Post-Graduate Work at 2029 Maple Street
In 1945, a student at the Medill School of Journalism at Northwestern University was given an assignment to write a feature story about five Arkansas men who had attended Northwestern. The Traveler reprinted the story in its following form:
Arkansas Travelers
By Inez McKillip
Three Arkansans traveled to Northwestern university for graduate work at the Medill School of Journalism.
These men were sent to Evanston by W.J. Lemke, a Medill graduate, now head of the School of Journalism at the University of Arkansas.
Ernie Deane, now an army major, was the first graduate student sent by Lemke. He had a newspaper job before entering the service, and is now with Patton’s army in Germany, writing a history of the 3rd army.
Major Ellsworth Chunn, the second of these students was head of the journalism department at Tulsa before the war. He was captured at Corregidor, went through the death march on Bataan, and was a Japanese prisoner for three and a half years.
Gene Farmer, the third Arkansas university graduate, worked on the Cedar Rapids, Ia., Gazette, first as a reporter, then as city editor. Recently he joined the news staff of Life magazine in New York.

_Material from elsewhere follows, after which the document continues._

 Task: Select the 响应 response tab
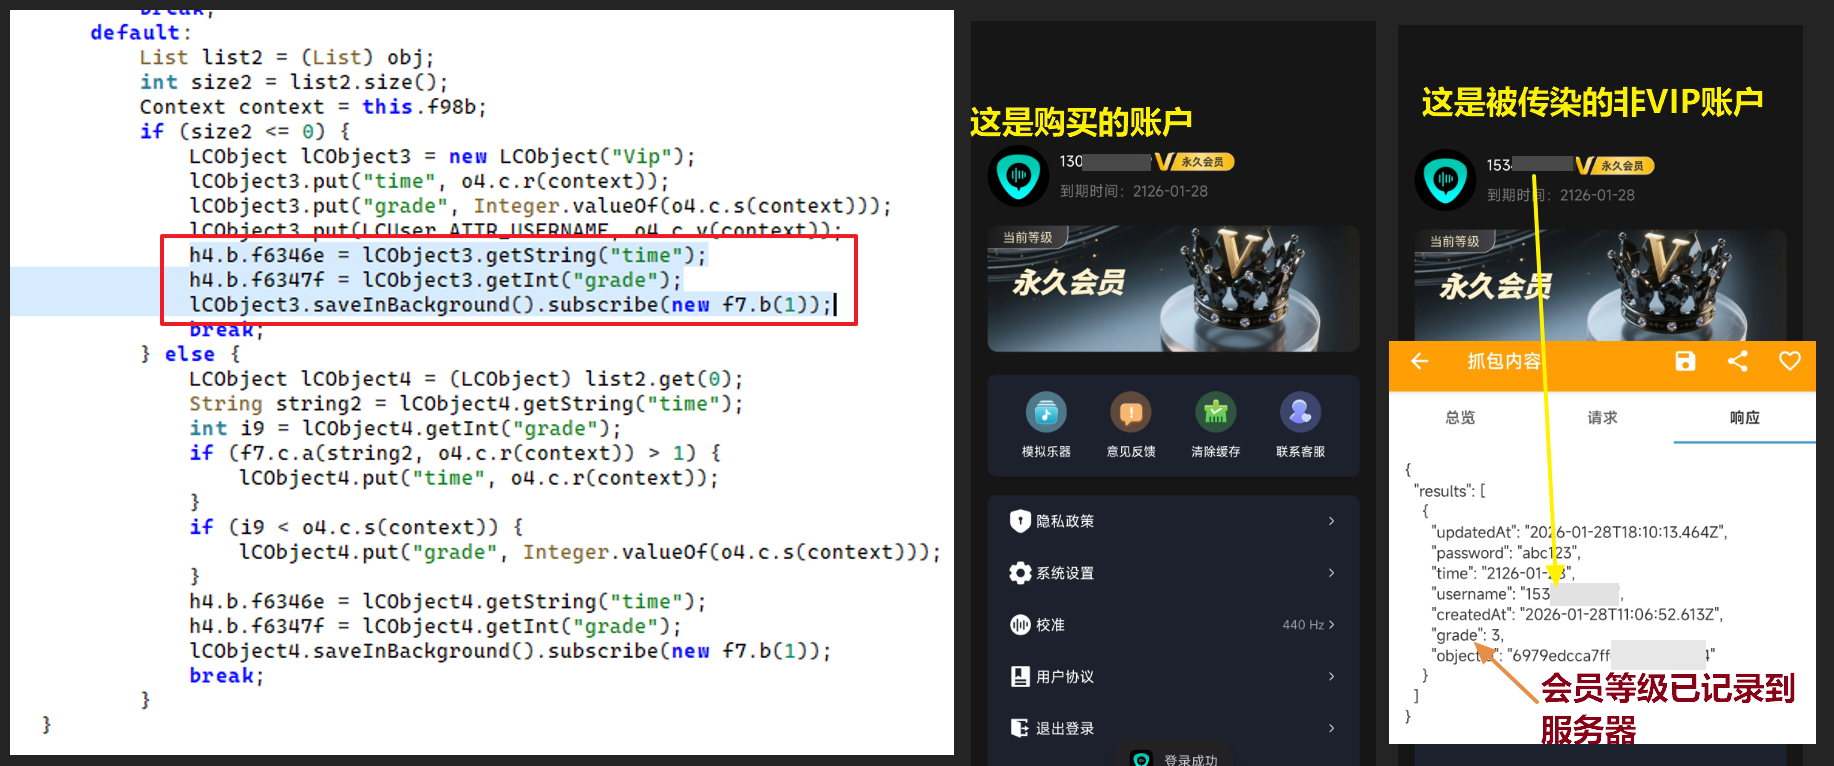(1744, 418)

A fourth Arkansas man, Otis E. Hays Jr., followed their footsteps to Medill this year.
When Lemke was a student at Northwestern, he lived at 2029 Maple street.
Deane lived at 2029 Maple street.
Chunn lived at 2029 Maple street.
Farmer lived at 2029 Maple street.
But 2029 Maple street has been sold and the new owners do not take roomers. That’s all right with Otis Hays because he didn’t want to live in a man’s boarding house. He’s married.